Items from a dataset
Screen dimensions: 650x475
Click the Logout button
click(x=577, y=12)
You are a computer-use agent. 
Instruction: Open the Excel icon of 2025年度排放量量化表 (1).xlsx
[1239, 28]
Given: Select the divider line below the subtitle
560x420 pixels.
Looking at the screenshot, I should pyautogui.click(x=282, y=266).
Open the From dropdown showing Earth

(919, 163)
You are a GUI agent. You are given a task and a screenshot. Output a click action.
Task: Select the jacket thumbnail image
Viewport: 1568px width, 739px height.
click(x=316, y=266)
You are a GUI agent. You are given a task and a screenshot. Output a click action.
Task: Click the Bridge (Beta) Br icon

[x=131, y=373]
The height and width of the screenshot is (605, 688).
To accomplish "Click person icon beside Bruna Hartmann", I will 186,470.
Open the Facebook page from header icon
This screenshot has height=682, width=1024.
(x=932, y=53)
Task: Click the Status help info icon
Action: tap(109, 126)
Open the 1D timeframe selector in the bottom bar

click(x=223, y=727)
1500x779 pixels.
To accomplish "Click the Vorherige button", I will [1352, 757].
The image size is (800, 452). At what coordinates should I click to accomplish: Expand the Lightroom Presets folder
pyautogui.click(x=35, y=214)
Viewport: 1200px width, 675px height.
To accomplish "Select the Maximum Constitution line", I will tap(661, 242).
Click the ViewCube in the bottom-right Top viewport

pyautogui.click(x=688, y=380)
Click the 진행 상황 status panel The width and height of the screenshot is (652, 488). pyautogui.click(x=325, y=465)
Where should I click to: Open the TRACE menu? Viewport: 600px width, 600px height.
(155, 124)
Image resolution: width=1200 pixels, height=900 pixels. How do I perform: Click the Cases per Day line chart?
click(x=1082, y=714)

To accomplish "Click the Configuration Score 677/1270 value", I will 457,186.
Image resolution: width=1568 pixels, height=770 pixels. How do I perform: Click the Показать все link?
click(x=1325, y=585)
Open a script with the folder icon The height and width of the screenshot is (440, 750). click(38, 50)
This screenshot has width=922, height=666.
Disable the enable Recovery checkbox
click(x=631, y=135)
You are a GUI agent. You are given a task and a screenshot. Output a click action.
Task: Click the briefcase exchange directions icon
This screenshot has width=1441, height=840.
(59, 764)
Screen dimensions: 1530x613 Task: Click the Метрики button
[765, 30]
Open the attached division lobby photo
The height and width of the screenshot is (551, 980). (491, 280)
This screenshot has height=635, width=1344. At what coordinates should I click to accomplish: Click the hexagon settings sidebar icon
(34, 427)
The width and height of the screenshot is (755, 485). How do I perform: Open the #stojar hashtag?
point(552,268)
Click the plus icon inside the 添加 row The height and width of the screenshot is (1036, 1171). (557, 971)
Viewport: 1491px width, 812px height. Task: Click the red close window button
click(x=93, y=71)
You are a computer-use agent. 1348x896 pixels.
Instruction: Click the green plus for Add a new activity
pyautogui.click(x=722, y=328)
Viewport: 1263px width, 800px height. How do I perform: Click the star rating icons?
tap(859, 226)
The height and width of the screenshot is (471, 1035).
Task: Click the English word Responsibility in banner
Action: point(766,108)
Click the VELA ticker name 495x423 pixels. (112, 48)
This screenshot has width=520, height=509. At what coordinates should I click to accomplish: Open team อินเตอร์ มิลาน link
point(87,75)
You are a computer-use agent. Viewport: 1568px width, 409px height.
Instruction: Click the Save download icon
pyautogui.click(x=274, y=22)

= What is required =
Wherever the string "computer" appears in the records above, copy the line it sits in.

= Expected output =
You are a computer-use agent. 
You are a computer-use agent. 1348x896 pixels.
You are a computer-use agent. Viewport: 1568px width, 409px height.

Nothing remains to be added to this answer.